__Provided information__.
══════
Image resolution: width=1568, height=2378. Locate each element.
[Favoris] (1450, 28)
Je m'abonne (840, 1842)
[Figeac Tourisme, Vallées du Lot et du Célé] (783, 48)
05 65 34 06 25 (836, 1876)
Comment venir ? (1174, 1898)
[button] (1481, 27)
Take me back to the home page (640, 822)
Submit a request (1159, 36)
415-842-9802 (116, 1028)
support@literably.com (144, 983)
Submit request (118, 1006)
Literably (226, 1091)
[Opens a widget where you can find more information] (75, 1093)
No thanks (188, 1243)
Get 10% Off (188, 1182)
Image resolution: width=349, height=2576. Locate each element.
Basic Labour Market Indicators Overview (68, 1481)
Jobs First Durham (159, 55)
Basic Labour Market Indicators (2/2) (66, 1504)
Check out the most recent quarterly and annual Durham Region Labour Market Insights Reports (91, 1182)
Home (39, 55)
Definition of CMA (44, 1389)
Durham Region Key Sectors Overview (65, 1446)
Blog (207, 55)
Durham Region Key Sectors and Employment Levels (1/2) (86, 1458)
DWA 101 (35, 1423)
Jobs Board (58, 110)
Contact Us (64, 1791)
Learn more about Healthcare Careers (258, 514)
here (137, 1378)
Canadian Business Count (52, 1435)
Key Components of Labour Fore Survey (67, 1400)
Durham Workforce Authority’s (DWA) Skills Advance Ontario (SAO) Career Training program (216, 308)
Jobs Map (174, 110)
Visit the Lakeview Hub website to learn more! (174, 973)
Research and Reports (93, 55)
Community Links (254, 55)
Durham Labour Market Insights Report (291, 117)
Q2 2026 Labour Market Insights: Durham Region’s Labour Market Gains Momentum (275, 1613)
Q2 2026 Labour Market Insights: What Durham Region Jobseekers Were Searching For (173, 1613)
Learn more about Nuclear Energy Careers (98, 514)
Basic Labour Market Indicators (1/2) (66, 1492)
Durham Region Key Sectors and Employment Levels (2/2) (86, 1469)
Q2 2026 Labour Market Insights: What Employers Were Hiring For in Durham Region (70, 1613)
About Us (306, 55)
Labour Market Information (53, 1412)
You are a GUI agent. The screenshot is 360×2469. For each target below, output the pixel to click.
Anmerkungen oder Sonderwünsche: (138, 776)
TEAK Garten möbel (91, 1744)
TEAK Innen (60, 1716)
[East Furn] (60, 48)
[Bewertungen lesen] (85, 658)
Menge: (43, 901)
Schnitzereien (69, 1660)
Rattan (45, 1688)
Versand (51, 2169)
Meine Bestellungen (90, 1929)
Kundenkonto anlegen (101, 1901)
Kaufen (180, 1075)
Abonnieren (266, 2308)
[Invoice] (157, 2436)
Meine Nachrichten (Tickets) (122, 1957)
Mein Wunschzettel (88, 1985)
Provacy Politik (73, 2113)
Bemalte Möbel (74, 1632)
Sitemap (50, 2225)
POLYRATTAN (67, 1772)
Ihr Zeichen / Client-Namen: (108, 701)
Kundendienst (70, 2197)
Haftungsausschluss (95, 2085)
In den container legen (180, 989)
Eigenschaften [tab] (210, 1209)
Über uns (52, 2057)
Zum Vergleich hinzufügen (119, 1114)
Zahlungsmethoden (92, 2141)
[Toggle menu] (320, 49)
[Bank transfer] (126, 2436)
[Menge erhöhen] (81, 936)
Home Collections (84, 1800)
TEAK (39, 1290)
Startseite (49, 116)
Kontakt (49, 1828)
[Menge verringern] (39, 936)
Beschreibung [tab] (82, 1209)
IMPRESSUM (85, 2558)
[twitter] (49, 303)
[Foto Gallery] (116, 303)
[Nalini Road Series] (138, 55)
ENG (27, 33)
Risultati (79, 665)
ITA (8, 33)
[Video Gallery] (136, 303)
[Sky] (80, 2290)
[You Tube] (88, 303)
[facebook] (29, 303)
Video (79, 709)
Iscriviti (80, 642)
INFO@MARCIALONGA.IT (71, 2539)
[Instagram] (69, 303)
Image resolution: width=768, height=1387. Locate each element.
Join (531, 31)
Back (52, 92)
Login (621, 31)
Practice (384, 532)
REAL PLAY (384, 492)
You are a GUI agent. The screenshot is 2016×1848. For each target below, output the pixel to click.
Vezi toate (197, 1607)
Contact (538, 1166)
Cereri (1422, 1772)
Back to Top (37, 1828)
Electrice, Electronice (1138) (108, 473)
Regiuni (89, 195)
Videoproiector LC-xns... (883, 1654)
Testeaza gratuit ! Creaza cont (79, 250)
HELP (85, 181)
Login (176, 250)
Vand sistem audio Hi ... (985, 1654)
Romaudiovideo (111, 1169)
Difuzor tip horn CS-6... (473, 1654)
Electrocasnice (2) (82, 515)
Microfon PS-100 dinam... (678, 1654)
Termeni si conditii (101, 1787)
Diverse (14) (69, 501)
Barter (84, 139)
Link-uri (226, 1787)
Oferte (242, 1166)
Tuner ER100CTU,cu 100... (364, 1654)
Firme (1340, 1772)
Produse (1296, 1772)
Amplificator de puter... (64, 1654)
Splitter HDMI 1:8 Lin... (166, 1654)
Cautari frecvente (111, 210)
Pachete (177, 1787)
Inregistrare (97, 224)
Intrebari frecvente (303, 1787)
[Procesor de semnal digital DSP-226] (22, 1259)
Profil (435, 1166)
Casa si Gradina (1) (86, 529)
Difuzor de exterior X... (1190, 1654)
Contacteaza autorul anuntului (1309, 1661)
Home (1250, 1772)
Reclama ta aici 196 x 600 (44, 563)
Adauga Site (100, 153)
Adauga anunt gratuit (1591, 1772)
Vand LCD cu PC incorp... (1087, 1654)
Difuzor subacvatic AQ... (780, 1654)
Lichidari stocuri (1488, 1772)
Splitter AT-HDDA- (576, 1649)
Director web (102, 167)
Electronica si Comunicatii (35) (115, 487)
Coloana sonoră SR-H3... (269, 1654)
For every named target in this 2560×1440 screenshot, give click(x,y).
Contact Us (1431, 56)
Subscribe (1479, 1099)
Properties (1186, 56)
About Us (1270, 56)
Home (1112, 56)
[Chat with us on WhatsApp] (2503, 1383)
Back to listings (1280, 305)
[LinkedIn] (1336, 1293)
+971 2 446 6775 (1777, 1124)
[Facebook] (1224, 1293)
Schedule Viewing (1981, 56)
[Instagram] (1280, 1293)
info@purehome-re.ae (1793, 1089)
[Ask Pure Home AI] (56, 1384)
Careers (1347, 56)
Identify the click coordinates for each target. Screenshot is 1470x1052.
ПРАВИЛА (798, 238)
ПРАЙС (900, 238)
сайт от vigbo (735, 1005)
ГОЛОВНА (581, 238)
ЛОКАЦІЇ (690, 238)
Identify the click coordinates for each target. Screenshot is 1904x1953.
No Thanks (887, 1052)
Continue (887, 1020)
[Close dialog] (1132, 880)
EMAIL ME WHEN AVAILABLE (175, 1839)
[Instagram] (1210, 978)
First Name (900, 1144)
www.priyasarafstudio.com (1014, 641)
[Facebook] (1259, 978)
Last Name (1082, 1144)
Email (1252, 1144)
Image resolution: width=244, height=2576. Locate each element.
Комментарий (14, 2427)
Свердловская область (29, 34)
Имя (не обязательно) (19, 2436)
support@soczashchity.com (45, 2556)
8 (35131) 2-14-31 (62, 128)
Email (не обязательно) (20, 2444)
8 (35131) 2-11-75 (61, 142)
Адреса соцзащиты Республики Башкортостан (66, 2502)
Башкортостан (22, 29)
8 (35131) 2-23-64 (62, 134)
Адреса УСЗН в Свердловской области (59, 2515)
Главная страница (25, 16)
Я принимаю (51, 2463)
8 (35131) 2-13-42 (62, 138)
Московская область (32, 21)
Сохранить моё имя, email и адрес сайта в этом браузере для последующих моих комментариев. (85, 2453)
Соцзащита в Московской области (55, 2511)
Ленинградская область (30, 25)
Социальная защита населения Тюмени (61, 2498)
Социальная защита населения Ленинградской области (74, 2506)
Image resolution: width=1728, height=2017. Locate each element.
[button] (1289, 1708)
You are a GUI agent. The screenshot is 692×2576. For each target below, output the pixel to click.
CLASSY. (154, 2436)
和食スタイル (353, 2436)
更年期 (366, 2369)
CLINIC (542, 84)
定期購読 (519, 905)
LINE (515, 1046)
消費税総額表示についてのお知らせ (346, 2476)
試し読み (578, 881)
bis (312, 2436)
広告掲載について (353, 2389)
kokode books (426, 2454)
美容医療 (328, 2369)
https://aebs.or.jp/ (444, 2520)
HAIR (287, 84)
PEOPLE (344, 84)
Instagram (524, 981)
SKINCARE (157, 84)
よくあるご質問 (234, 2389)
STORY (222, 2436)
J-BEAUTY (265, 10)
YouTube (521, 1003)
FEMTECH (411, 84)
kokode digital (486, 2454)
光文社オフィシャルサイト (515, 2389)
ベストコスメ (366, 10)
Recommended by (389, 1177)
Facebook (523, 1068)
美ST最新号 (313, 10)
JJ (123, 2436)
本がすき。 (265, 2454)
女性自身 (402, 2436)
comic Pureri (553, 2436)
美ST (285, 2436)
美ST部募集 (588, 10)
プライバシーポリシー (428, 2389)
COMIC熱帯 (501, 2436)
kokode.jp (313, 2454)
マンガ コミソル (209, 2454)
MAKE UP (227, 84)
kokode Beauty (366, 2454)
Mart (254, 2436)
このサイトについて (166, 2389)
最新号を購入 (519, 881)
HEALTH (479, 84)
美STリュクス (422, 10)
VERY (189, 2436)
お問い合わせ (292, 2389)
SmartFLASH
══════
__Description of the task__. Take from the material above the lines running from the one with "Intrebari frecvente (303, 1787)" through the one with "[Instagram] (1280, 1293)", and repeat them exactly, with nothing else.

__Written solution__.
Intrebari frecvente (303, 1787)
[Procesor de semnal digital DSP-226] (22, 1259)
Profil (435, 1166)
Casa si Gradina (1) (86, 529)
Difuzor de exterior X... (1190, 1654)
Contacteaza autorul anuntului (1309, 1661)
Home (1250, 1772)
Reclama ta aici 196 x 600 (44, 563)
Adauga Site (100, 153)
Adauga anunt gratuit (1591, 1772)
Vand LCD cu PC incorp... (1087, 1654)
Difuzor subacvatic AQ... (780, 1654)
Lichidari stocuri (1488, 1772)
Splitter AT-HDDA- (576, 1649)
Director web (102, 167)
Electronica si Comunicatii (35) (115, 487)
Coloana sonoră SR-H3... (269, 1654)
For every named target in this 2560×1440 screenshot, give click(x,y).
Contact Us (1431, 56)
Subscribe (1479, 1099)
Properties (1186, 56)
About Us (1270, 56)
Home (1112, 56)
[Chat with us on WhatsApp] (2503, 1383)
Back to listings (1280, 305)
[LinkedIn] (1336, 1293)
+971 2 446 6775 (1777, 1124)
[Facebook] (1224, 1293)
Schedule Viewing (1981, 56)
[Instagram] (1280, 1293)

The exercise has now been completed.